Instructions for the task = Each record that follows should be repeated exactly, with no pictures carried over.

Stored data entries
===
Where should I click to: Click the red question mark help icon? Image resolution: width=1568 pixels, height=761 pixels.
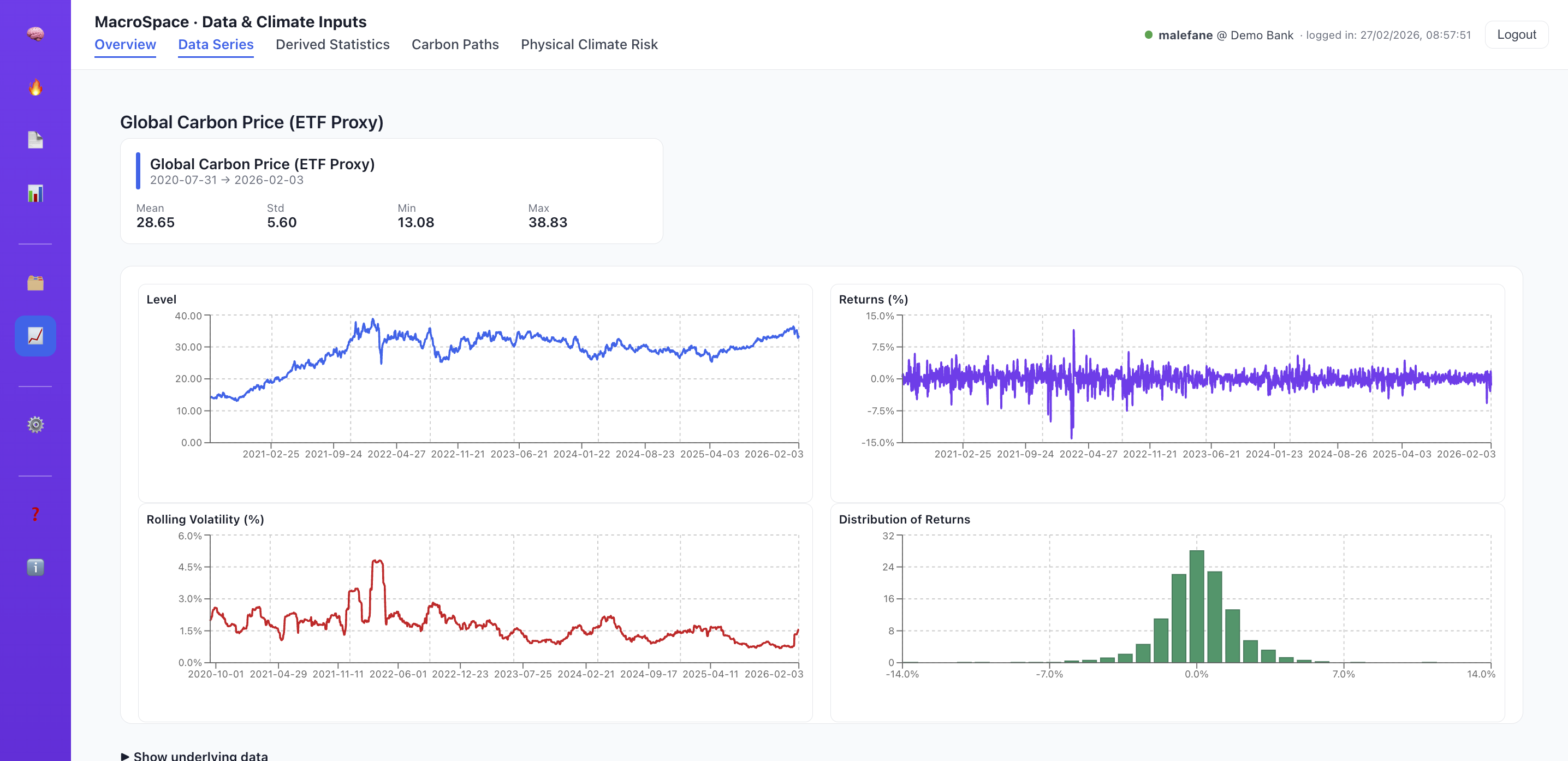(x=35, y=514)

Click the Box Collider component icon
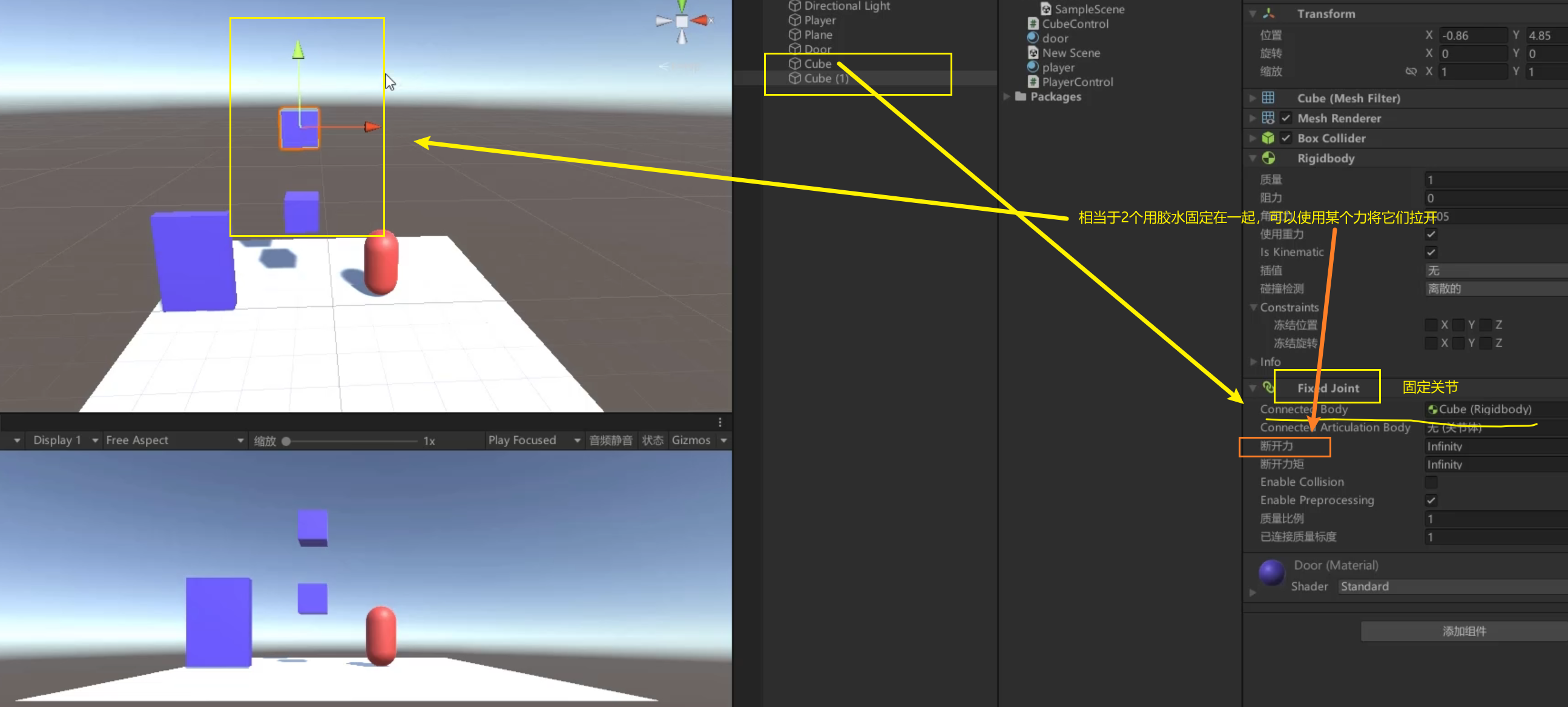coord(1268,138)
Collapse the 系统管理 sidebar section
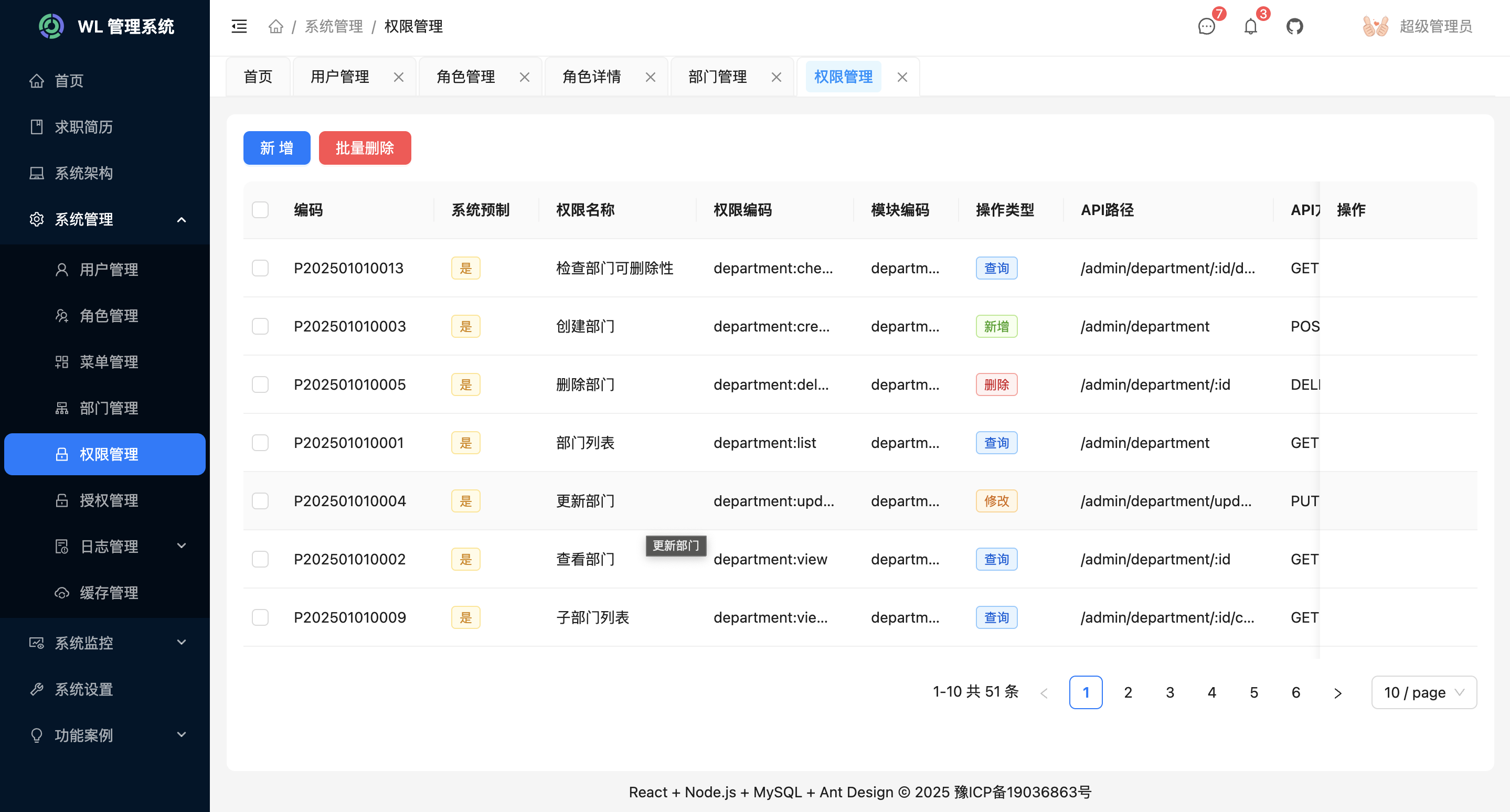The height and width of the screenshot is (812, 1510). tap(84, 219)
===
Written solution =
Where should I click to: Click the red question mark help icon? Image resolution: width=1568 pixels, height=761 pixels.
(x=35, y=514)

Click the Box Collider component icon
coord(1268,138)
Collapse the 系统管理 sidebar section
The height and width of the screenshot is (812, 1510). tap(84, 219)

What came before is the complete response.